WHAT YOU WILL DO:
Answer these questions using the Wyngard Tracy text below.
(a) In which city was Tracy born?
(b) On which network did Pinoy Idol air?
(c) On which radio station did Tracy work as a disc jockey?
··· DOCUMENT TEXT
- Born: February 7, 1952 Quezon City
- Died: November 16, 2010 (aged 58) Makati
- Occupations: DJ, talent manager
- Years active: 1972–2010

= Wyngard Tracy =

Filipino talent manager (1952–2010)

Wyngard Tracy (February 7, 1952 – November 16, 2010) was a Filipino talent manager who had represented various actors and music artists, such as Side A in the Philippines through his office, Artiststation, Inc. From June 2008, he was one of three judges in Pinoy Idol on GMA Network. He was also the judge of top-rating ABS-CBN shows, Showtime and Magpasikat, but was later evicted.

Tracy was the manager of Kaye Abad, Richard Gomez, Lucy Torres, Maricel Soriano, Wendell Ramos, John Estrada and Priscilla Meirelles.

==Biography==
Tracy's career began as a television production assistant in the 1970s before becoming a radio disc jockey on DWWK, which was the Philippines' first pop FM station. After a brief DJing stint, he was referred to Vicor Entertainment Corporation and was tapped to manage its roster of recording artists, including Pinky de Leon, Maricris Vermont, and Leah Navarro.
······
··· PROVIDED INFORMATION
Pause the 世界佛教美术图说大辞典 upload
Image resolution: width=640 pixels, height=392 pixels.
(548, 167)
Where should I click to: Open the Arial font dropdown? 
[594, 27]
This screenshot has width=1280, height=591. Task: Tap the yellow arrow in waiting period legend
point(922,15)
······
··· PROVIDED INFORMATION
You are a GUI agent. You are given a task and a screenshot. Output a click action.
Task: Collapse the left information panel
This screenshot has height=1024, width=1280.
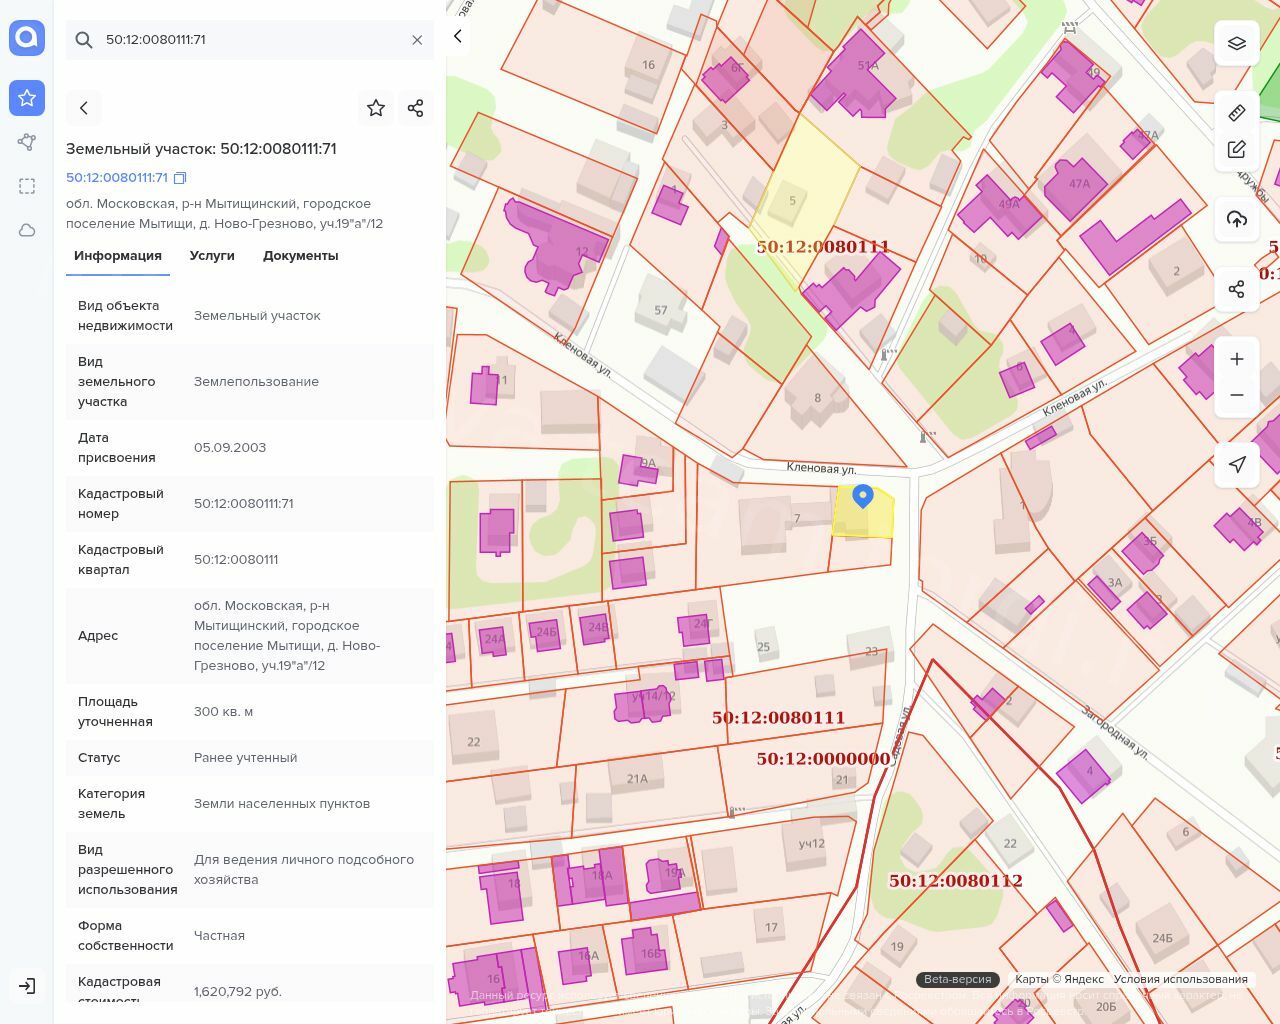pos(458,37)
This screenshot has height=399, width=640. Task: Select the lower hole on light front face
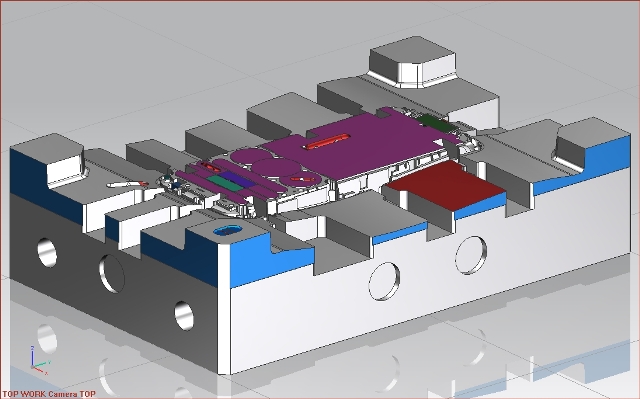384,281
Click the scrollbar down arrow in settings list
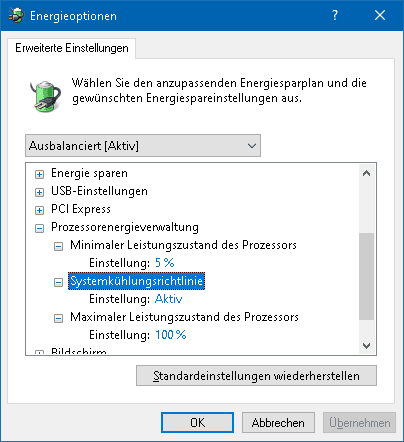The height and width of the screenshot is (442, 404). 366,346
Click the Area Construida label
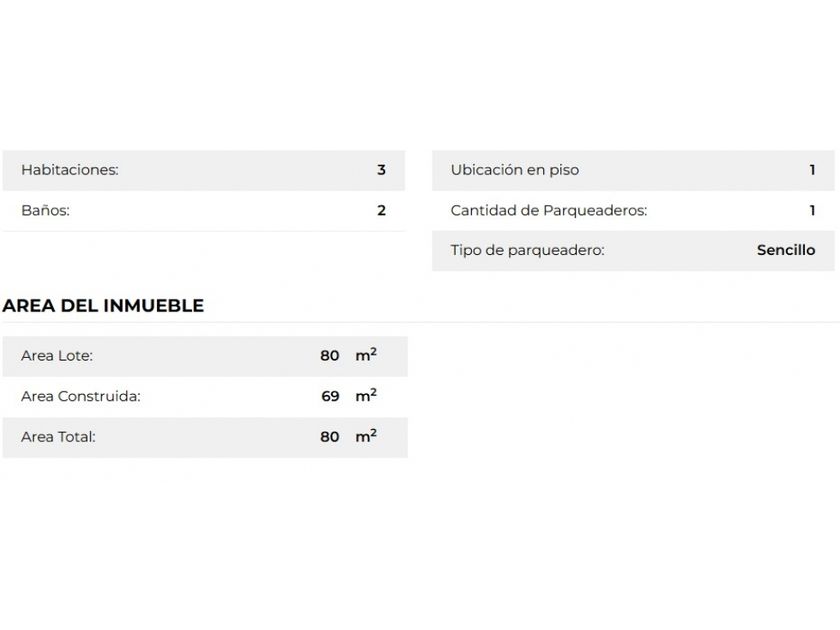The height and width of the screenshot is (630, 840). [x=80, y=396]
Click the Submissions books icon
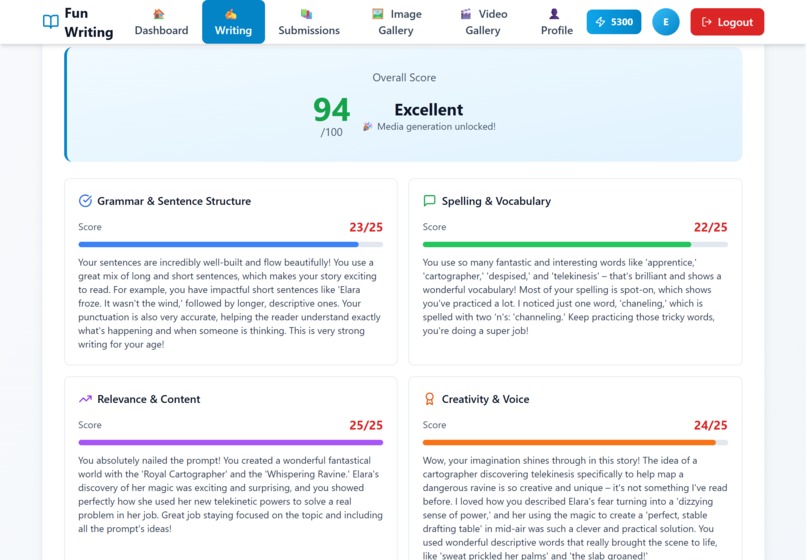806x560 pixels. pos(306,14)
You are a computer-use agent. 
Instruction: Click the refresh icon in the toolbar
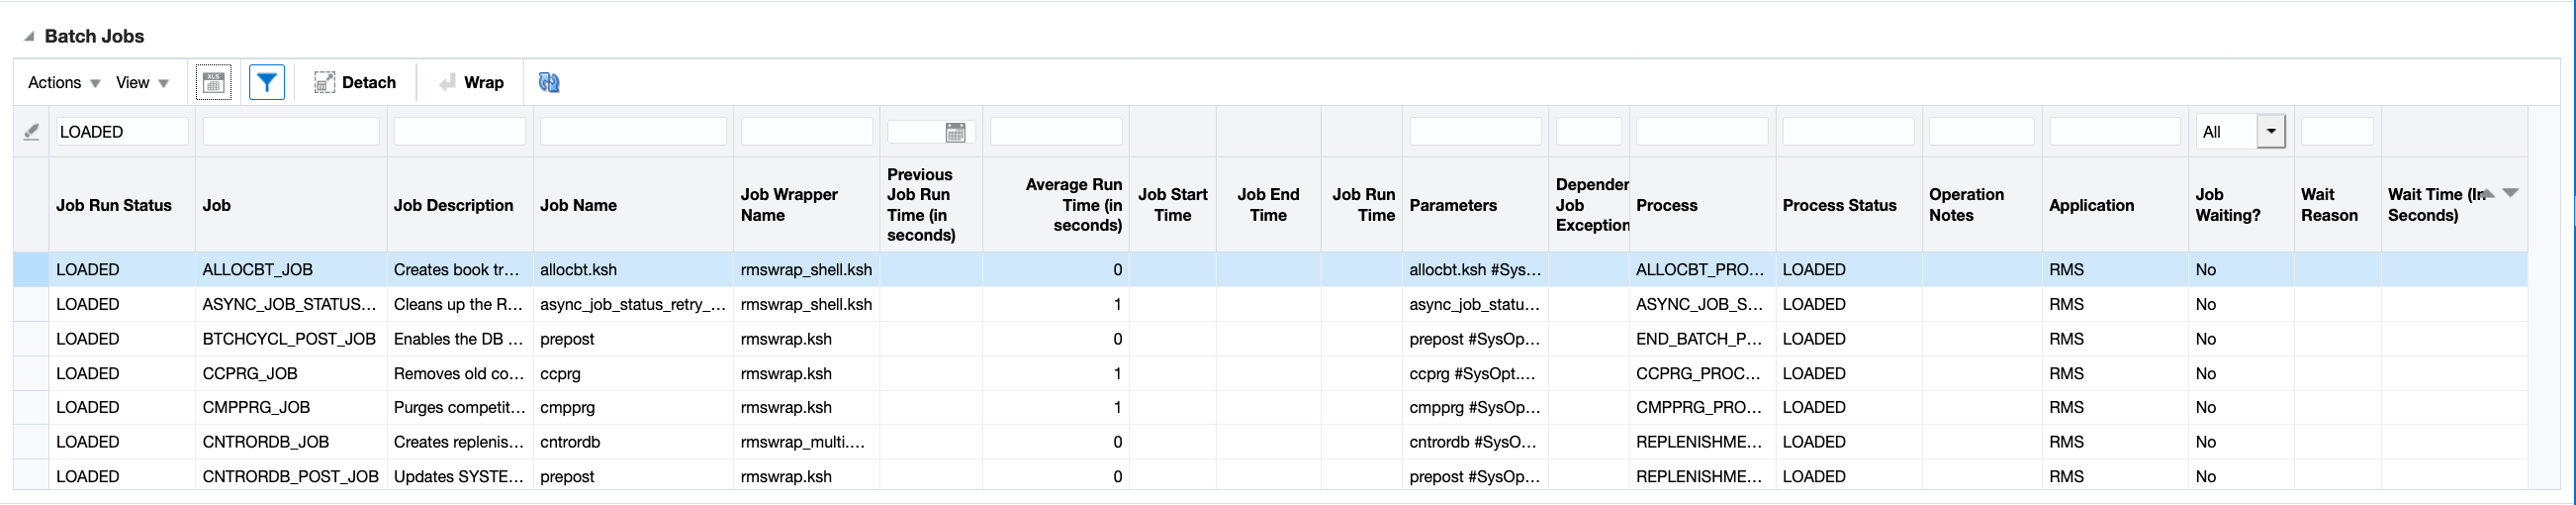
······
TASK RESPONSE:
(a) Quezon City
(b) GMA Network
(c) DWWK